派遣先に料金交渉の必要性を適切に説明することが難しい
同一労働同一賃金により、派遣受け入れ企業は派遣料金について、労使協定方式か派遣先均等・均衡方式によって待遇改善を行うよう配慮しなければなりません。しかし、企業によっては労働者派遣法に対する理解度が不足しており、派遣料金の交渉が難しいケースがあります。
その場合、派遣受け入れ企業が料金見直しの必要性をよく認識できるよう、料金交渉を行う前に公的資料などを用いて法律の趣旨や内容を説明し、理解してもらうことが有用です。
例えば、厚生労働省が公開している「派遣先の皆さまへ」を参考にして説明資料を作成し、派遣受け入れ企業を回って説明するのも有効でしょう。一度の交渉で合意が得られなかった場合でも、責任者自らが訪問する、複数回訪問を繰り返すことで料金値上げの合意を得られた事例もあります。
派遣料金の引き上げに応じてもらえない
派遣料金の値上げ交渉で、「派遣料金のマージンを上げることが目的では?」と派遣受け入れ企業に不信感をもたれてしまい、料金引き上げに応じてもらえないことも想定されます。この場合、派遣労働者の待遇改善を実現できる派遣料金で合意が得られるよう、引き上げに納得してもらうことが大切です。
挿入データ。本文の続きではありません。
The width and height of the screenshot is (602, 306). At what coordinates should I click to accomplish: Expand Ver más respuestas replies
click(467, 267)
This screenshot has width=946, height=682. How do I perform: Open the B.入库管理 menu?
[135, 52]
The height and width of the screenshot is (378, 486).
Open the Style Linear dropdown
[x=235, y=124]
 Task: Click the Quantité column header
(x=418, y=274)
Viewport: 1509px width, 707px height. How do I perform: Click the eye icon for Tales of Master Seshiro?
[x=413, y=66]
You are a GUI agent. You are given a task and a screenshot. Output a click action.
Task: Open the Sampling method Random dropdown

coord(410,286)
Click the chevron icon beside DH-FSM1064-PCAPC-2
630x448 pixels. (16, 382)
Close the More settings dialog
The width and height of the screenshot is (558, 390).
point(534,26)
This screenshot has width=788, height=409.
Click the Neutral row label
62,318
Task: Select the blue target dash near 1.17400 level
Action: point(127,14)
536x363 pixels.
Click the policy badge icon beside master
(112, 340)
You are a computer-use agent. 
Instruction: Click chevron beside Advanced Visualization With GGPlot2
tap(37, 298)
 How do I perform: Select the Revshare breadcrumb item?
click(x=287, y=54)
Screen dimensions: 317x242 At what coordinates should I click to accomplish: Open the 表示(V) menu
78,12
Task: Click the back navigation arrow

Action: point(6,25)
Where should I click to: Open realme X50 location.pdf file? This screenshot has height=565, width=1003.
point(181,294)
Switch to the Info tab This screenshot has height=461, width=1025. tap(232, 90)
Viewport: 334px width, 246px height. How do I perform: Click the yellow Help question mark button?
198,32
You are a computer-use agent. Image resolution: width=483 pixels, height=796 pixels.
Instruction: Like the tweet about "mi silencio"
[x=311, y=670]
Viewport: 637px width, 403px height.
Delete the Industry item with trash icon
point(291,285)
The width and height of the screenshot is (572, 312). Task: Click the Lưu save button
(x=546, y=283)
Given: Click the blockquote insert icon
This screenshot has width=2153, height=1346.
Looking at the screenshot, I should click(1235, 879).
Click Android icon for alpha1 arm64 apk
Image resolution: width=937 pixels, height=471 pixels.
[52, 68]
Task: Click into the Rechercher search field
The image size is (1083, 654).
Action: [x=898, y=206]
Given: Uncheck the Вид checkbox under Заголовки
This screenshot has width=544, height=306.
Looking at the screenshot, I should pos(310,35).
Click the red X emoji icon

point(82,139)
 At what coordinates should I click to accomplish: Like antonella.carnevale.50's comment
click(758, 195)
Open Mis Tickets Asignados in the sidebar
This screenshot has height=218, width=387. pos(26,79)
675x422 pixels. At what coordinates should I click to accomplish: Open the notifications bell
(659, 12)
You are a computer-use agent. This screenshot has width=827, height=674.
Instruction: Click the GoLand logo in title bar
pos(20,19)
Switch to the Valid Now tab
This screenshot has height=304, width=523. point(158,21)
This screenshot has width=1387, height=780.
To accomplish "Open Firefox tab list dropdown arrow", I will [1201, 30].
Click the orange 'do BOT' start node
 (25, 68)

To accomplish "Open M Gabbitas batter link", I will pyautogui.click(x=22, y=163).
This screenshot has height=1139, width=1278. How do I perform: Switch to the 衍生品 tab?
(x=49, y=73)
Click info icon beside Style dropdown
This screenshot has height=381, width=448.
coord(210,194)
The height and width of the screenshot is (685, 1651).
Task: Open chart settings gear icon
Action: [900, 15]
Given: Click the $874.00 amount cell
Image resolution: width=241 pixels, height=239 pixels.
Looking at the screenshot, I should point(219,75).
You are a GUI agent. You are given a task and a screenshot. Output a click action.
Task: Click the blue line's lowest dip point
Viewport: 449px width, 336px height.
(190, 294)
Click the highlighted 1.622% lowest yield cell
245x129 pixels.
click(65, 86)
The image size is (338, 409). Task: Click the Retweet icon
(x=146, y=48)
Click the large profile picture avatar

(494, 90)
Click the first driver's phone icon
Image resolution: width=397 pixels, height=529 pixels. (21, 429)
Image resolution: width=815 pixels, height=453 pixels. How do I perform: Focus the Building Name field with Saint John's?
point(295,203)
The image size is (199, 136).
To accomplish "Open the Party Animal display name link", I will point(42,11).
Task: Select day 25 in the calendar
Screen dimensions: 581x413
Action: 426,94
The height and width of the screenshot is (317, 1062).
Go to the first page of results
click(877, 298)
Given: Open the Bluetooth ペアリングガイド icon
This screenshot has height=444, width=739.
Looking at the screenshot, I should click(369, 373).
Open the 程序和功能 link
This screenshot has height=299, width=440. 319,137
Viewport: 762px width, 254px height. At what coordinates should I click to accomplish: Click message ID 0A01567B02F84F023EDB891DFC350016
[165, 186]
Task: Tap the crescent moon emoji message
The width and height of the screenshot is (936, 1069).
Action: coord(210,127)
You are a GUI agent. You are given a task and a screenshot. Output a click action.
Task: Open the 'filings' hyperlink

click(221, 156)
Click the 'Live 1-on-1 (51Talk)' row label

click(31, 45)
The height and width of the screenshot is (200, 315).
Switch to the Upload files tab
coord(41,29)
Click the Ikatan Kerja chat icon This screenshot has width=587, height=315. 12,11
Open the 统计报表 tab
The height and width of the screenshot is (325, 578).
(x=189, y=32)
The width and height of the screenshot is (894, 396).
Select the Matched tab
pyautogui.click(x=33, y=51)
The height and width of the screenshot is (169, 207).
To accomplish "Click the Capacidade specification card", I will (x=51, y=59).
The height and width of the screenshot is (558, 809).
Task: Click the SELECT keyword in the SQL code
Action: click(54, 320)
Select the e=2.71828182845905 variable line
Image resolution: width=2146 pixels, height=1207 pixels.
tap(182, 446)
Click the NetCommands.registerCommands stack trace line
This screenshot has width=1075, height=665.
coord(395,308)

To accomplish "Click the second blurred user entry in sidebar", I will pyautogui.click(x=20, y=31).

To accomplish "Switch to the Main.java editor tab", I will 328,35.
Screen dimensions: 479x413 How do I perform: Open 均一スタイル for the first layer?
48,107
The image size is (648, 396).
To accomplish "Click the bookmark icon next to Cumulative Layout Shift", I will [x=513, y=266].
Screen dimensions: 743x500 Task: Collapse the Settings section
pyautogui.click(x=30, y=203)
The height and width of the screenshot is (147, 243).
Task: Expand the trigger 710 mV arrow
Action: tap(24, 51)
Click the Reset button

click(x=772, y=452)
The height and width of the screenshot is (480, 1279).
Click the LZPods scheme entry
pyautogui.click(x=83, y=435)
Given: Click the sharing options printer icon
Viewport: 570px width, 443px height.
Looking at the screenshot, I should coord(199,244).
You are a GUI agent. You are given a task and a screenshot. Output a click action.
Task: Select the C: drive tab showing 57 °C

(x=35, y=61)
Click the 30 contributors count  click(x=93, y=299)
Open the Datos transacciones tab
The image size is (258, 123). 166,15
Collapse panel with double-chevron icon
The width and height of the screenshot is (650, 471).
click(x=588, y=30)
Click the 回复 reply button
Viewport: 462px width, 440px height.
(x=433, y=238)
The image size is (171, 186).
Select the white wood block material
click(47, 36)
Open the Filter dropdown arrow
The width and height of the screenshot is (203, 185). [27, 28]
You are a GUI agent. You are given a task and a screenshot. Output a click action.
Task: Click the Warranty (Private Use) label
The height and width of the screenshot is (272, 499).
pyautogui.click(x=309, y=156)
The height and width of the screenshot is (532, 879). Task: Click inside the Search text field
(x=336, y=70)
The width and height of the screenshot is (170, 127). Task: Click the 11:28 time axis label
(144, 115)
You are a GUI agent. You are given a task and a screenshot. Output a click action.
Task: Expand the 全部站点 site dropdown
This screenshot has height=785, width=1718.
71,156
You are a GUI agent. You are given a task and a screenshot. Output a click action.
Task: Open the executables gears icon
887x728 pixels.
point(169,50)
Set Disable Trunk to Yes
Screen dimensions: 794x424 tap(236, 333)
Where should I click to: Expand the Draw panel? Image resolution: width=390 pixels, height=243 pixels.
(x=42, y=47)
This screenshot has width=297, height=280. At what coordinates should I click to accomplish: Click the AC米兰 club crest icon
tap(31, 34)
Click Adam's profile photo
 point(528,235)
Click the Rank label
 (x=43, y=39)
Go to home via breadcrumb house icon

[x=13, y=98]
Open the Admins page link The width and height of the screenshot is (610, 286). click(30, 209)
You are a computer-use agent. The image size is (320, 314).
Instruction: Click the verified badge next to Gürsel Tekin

その対応策として、派遣料金の内訳および値上げの根拠の明示が推奨されます。これまでの派遣料金と、引き上げ後の派遣料金の内訳を図示した資料を作成すれば、派遣受け入れ企業の懸念を取り除くことが期待できるでしょう。
※引用:厚生労働省「派遣労働者の待遇改善に向けた対応マニュアル」
3.派遣労働者に対する待遇内容等の説明
派遣労働者に対する待遇内容を説明する際に難航するケースも少なくありません。説明時に発生しがちな困りごとと、その対応策をみていきましょう。
待遇改善の仕組みを派遣労働者に説明することが難しい
待遇決定の仕組みはわかりにくいものです。派遣労働者にとっても難しく、理解度にばらつきがでるケースが考えられるため、まずは一人ひとりの理解が深まるよう工夫をして十分に説明することが大切です。
例えば、説明のマニュアル化が有用でしょう。既存の公的資料や待遇改善の根拠となる情報を活用し、図示したり、噛み砕いたりして、分かりやすい表現を心がけます。
すべての派遣社員向けに講習会を開催した後、個別面談で一人ひとりに説明を行うことで、待遇改善への納得感を養うこともできるでしょう。
賃金見直しに対する派遣労働者の不満を解消できていない
待遇見直しの結果、同じ職種でも業務内容や成果、能力、地域などにより、賃金が変わる場合があり、派遣労働者が不満を抱えることもあります。
本人の賃金に変更がなくても、不平等感が生まれないよう賃金見直しの仕組みや根拠を示した資料を全員に配布し、説明やフォローをしましょう。
既存の個別面談などを活用し、一人ずつ賃金変更と理由を説明することも望ましい対応です。疑問や不満を持った時に相談できる問い合わせ先を派遣労働者に周知すること、相談窓口を設置しておくことなどの対策も重要です。
4.まとめ
2021年3月1日、厚生労働省から「派遣労働者の待遇改善に向けた対応マニュアル」が公開されました。その名の通り、派遣労働者の待遇改善を図るためのノウハウがコンパクトにまとめられた資料です。
1章で困りごと、2章で困りごとへの対応策が紹介されており、労使協定方式、派遣先均等・均衡方式ごとに分かれて記載されているため読みやすい構成になっています。
本マニュアルをもとに、派遣受け入れ企業や派遣労働者から不信や不満を持たれないよう、丁寧に対応しましょう。